Monday, October 31, 2005

questions

I just realized I misjudged someone. That's okay. I'm glad I figured things out. I'm glad I can move on. I feel frustrated and if anything I feel really retarded. I thought I wasn't intimidated by this girl but I am now. It was all based on physical appearance, which is so ridiculously shallow I feel ashamed to admit it.
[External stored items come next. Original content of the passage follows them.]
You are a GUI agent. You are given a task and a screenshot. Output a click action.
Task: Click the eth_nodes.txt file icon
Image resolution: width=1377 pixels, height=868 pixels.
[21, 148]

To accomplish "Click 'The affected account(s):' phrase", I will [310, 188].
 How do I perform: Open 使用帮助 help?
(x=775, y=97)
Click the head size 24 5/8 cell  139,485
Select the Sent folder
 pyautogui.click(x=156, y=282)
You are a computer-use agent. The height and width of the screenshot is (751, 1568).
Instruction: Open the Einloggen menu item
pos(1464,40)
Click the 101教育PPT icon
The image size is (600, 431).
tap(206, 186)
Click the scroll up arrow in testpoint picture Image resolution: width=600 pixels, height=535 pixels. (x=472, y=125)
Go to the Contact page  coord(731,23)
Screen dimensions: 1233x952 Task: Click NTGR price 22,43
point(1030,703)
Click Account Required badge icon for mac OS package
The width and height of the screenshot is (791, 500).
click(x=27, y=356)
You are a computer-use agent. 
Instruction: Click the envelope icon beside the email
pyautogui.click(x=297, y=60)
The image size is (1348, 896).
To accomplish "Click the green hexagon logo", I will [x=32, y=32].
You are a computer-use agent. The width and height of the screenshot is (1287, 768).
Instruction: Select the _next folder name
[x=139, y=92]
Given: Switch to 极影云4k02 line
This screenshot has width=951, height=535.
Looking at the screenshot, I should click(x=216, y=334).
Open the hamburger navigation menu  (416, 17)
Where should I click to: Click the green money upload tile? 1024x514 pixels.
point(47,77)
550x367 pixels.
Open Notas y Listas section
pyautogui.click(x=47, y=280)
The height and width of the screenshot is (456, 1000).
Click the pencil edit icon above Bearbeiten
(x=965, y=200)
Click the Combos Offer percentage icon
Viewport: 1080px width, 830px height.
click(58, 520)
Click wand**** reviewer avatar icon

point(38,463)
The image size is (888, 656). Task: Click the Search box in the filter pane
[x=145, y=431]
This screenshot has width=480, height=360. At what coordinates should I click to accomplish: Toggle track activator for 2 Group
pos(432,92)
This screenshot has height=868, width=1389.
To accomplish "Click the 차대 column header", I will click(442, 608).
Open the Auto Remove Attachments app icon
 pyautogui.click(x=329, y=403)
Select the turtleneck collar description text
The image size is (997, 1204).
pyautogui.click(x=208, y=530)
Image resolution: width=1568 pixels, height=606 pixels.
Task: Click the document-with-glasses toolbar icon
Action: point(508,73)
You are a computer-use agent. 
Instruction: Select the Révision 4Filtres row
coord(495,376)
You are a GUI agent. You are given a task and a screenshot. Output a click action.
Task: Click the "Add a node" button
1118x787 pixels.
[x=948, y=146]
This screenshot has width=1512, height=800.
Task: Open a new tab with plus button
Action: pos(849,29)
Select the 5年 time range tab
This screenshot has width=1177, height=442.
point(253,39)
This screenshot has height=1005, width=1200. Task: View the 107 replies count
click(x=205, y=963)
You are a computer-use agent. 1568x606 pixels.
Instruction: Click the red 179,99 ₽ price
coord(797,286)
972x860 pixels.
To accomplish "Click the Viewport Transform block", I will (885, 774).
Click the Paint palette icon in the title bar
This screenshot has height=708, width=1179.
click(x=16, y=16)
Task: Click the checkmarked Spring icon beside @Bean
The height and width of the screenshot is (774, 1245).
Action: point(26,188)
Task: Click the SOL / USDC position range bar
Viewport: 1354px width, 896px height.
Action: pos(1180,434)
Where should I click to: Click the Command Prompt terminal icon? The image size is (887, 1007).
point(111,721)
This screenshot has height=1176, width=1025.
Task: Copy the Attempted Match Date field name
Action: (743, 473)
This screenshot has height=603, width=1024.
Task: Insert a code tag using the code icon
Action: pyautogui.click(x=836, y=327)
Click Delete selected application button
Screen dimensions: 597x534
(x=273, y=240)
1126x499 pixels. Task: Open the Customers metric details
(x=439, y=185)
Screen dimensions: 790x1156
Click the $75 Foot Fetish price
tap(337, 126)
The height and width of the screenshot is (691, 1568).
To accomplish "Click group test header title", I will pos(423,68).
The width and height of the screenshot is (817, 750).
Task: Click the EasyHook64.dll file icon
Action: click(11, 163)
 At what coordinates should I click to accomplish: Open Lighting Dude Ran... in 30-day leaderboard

To be honest, I am feeling really crummy about who I am right now. I used to think I was deep; that I was real; that I had inner strength to be blatantly honest, but now, I realize i'm just like "everyone else". I'm fake with people ALL the time! I go back on my word often. I'm two-faced. I rarely follow-through. I make judgements. Who am I? What makes me think I stand out? What makes me so diferent from the next random person? My intellect? People seem to think I'm smart. What if it's a lie? What if I'm not? Maybe I don't know enough. What I'll never know enough about development and international relations? Maybe I'll never know enough about politics or history or economics or the Palestinian/Israeli peace process or IMF strutural adjustment... blah blah

I'm noticing my lack of depth a lot. I talk about surface crap. What depth do I supposedly have? I repeat the same conversations over and over again. Do I have nothing pertinent to say? Someone once told me that being deep was being depressed. If this is so, why am I so depressed and yet feel so shallow?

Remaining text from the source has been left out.